_BRIEF_. In the data below, find the line that contains "Servicios (482, 172)" and the line that contains "歴史 (580, 2463)". Copy both, plus every line between them, exactly.

_THE DATA_.
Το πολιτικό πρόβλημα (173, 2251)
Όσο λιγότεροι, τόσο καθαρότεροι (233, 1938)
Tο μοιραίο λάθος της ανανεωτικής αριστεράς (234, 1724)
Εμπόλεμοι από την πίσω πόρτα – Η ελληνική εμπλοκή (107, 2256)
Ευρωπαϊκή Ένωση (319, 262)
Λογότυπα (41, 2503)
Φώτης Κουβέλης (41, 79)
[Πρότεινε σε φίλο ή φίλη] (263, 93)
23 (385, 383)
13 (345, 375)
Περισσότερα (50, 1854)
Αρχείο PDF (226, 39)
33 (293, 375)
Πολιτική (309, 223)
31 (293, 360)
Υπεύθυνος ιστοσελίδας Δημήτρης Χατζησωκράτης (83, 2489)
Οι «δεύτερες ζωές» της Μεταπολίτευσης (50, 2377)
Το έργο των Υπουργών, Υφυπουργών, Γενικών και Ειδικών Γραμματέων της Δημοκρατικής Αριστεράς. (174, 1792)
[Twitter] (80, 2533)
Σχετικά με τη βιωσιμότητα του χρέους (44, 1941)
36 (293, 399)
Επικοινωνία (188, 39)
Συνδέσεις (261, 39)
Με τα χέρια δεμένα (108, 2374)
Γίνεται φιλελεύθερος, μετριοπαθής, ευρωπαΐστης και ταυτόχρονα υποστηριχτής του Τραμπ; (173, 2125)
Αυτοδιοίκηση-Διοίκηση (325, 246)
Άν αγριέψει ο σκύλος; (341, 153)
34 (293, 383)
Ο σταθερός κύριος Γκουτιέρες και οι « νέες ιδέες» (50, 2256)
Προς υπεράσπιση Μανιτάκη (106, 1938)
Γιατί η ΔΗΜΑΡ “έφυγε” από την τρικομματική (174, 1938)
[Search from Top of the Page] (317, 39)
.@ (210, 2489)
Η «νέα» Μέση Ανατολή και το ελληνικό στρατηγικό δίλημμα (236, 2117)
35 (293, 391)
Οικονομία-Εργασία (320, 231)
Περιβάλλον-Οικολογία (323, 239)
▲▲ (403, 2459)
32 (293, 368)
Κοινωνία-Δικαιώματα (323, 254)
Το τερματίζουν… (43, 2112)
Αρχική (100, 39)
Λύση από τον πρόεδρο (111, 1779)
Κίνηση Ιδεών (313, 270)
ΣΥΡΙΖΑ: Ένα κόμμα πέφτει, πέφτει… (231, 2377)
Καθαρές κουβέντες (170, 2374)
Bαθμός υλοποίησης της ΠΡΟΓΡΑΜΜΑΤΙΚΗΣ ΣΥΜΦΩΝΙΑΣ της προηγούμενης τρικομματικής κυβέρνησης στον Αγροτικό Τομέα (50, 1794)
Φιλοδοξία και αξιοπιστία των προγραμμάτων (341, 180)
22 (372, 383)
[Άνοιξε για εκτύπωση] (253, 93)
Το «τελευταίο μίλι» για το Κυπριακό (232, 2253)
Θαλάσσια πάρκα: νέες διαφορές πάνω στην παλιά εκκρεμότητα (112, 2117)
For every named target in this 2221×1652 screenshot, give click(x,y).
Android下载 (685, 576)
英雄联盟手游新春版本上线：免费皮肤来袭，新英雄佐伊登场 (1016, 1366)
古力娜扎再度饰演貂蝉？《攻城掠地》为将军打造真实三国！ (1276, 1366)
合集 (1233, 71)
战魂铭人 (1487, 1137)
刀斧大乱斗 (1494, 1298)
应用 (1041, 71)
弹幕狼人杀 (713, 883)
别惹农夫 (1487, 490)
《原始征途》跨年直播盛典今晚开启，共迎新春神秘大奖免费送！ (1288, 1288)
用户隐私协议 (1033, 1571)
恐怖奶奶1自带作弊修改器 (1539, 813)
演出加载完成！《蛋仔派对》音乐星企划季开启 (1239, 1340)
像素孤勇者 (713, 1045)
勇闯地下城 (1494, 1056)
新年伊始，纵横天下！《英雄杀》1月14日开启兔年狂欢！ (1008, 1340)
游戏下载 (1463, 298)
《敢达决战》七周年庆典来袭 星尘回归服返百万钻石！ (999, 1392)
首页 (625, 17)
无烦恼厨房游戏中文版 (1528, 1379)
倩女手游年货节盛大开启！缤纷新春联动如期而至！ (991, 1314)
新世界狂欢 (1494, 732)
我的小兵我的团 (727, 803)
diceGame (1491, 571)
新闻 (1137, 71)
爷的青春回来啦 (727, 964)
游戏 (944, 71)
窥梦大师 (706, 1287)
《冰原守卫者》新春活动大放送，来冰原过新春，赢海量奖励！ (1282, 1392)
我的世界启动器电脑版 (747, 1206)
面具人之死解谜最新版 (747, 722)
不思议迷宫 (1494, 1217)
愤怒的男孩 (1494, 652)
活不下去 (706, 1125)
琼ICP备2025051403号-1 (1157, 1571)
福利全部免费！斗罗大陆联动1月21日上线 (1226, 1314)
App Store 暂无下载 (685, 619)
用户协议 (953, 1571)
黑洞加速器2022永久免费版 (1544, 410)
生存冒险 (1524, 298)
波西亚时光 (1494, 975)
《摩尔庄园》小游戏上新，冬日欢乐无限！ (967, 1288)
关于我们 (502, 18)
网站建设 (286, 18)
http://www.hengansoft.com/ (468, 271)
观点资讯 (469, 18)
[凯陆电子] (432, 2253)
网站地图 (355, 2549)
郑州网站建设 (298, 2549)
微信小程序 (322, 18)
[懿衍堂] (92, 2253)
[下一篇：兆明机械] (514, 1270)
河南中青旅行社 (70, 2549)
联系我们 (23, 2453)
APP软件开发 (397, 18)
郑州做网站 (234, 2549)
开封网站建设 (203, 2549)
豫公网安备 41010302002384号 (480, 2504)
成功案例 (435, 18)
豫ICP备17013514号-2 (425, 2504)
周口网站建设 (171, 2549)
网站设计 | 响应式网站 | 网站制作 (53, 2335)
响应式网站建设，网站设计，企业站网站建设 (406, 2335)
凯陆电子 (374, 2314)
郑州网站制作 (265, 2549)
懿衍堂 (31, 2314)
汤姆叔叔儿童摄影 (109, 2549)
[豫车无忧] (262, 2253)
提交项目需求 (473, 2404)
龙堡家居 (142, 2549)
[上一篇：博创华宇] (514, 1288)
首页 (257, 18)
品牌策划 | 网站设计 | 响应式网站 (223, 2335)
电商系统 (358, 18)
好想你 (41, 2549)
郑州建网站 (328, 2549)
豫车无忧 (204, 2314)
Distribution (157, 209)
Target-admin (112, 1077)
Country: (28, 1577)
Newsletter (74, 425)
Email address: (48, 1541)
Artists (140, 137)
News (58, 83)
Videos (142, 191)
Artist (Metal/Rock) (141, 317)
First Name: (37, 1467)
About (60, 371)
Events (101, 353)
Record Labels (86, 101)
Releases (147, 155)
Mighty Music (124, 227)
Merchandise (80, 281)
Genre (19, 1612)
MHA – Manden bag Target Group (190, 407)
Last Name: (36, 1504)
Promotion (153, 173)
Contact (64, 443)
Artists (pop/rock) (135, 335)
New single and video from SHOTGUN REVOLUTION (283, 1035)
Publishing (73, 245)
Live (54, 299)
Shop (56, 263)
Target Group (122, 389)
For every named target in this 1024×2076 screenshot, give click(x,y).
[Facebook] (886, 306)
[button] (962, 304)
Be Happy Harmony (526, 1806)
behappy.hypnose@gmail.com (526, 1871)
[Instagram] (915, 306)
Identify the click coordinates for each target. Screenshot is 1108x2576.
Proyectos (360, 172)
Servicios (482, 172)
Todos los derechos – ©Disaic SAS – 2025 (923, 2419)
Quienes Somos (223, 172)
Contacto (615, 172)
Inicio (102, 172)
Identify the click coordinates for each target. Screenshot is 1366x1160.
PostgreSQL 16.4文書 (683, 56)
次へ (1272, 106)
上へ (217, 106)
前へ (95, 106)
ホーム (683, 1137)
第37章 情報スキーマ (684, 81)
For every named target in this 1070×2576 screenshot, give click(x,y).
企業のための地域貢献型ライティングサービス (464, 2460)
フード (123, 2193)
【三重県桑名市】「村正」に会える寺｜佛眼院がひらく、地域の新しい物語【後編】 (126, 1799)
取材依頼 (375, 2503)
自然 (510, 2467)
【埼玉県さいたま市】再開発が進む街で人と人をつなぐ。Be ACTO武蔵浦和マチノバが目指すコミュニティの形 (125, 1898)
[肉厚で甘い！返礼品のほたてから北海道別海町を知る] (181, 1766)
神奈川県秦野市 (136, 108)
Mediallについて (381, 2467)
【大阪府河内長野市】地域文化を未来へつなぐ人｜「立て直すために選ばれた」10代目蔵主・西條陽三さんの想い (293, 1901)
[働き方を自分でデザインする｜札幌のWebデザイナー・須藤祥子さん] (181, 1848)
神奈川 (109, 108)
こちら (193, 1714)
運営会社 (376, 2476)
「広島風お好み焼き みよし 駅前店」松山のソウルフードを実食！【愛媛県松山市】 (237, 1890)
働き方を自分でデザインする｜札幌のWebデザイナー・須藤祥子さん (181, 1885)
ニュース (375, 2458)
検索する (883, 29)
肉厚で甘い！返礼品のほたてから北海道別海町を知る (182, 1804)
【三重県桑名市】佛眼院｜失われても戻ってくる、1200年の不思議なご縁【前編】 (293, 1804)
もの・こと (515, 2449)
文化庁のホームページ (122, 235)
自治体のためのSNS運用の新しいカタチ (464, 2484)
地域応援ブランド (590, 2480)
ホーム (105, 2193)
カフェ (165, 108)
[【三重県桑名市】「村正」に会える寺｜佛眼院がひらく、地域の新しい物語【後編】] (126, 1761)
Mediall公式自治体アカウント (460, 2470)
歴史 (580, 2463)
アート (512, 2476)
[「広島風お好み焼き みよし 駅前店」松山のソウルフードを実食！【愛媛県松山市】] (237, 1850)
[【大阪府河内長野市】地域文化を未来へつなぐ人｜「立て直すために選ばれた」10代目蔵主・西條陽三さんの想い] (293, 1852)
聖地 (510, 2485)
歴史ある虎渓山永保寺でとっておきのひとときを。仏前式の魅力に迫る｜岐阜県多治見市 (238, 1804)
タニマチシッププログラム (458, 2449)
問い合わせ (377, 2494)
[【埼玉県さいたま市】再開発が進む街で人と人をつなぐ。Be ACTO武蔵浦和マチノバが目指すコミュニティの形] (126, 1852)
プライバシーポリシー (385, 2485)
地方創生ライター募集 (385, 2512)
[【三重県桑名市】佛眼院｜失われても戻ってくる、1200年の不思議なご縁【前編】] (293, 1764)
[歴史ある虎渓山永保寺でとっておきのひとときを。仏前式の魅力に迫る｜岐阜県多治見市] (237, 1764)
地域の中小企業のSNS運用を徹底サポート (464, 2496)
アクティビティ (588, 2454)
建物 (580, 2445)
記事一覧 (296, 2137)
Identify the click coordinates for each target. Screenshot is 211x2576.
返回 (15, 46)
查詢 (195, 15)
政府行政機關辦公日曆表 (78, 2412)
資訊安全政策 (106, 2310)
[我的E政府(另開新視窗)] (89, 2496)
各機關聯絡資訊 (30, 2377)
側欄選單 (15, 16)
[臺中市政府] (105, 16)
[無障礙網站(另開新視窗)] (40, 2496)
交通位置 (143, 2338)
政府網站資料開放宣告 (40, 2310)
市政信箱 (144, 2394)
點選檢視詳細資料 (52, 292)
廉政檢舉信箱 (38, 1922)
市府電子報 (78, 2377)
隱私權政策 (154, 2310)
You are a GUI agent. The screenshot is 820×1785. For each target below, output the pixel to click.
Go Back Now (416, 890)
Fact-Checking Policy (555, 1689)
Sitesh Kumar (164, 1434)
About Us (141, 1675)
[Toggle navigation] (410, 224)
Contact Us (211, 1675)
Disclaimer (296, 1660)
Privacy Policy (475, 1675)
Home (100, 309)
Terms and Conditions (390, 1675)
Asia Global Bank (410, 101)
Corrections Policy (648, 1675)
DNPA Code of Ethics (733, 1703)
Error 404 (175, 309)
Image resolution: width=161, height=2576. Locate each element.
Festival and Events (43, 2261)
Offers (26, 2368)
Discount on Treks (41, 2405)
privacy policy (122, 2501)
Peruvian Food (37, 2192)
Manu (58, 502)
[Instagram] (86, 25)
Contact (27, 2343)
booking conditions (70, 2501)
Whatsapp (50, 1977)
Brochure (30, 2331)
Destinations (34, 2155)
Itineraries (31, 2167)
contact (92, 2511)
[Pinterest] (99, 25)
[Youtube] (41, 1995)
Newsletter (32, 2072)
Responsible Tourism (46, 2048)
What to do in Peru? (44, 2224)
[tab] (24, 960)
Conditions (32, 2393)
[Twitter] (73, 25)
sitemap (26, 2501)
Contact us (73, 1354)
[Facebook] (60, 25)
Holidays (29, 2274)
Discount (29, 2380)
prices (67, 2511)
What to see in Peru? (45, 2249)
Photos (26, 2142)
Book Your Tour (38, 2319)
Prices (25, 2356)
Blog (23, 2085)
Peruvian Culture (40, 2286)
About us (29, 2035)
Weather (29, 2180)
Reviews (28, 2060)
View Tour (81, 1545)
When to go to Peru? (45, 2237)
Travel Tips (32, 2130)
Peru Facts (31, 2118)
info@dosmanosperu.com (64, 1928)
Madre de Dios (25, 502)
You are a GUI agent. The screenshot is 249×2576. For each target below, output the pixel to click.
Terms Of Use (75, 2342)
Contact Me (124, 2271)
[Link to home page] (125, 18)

_ANSWER FOR THE TASK_.
Servicios (482, 172)
Todos los derechos – ©Disaic SAS – 2025 (923, 2419)
Quienes Somos (223, 172)
Contacto (615, 172)
Inicio (102, 172)
Identify the click coordinates for each target. Screenshot is 1366x1160.
PostgreSQL 16.4文書 (683, 56)
次へ (1272, 106)
上へ (217, 106)
前へ (95, 106)
ホーム (683, 1137)
第37章 情報スキーマ (684, 81)
For every named target in this 1070×2576 screenshot, give click(x,y).
企業のための地域貢献型ライティングサービス (464, 2460)
フード (123, 2193)
【三重県桑名市】「村正」に会える寺｜佛眼院がひらく、地域の新しい物語【後編】 (126, 1799)
取材依頼 (375, 2503)
自然 (510, 2467)
【埼玉県さいたま市】再開発が進む街で人と人をつなぐ。Be ACTO武蔵浦和マチノバが目指すコミュニティの形 (125, 1898)
[肉厚で甘い！返礼品のほたてから北海道別海町を知る] (181, 1766)
神奈川県秦野市 (136, 108)
Mediallについて (381, 2467)
【大阪府河内長野市】地域文化を未来へつなぐ人｜「立て直すために選ばれた」10代目蔵主・西條陽三さんの想い (293, 1901)
[働き方を自分でデザインする｜札幌のWebデザイナー・須藤祥子さん] (181, 1848)
神奈川 (109, 108)
こちら (193, 1714)
運営会社 (376, 2476)
「広島風お好み焼き みよし 駅前店」松山のソウルフードを実食！【愛媛県松山市】 (237, 1890)
働き方を自分でデザインする｜札幌のWebデザイナー・須藤祥子さん (181, 1885)
ニュース (375, 2458)
検索する (883, 29)
肉厚で甘い！返礼品のほたてから北海道別海町を知る (182, 1804)
【三重県桑名市】佛眼院｜失われても戻ってくる、1200年の不思議なご縁【前編】 (293, 1804)
もの・こと (515, 2449)
文化庁のホームページ (122, 235)
自治体のためのSNS運用の新しいカタチ (464, 2484)
地域応援ブランド (590, 2480)
ホーム (105, 2193)
カフェ (165, 108)
[【三重県桑名市】「村正」に会える寺｜佛眼院がひらく、地域の新しい物語【後編】] (126, 1761)
Mediall公式自治体アカウント (460, 2470)
歴史 (580, 2463)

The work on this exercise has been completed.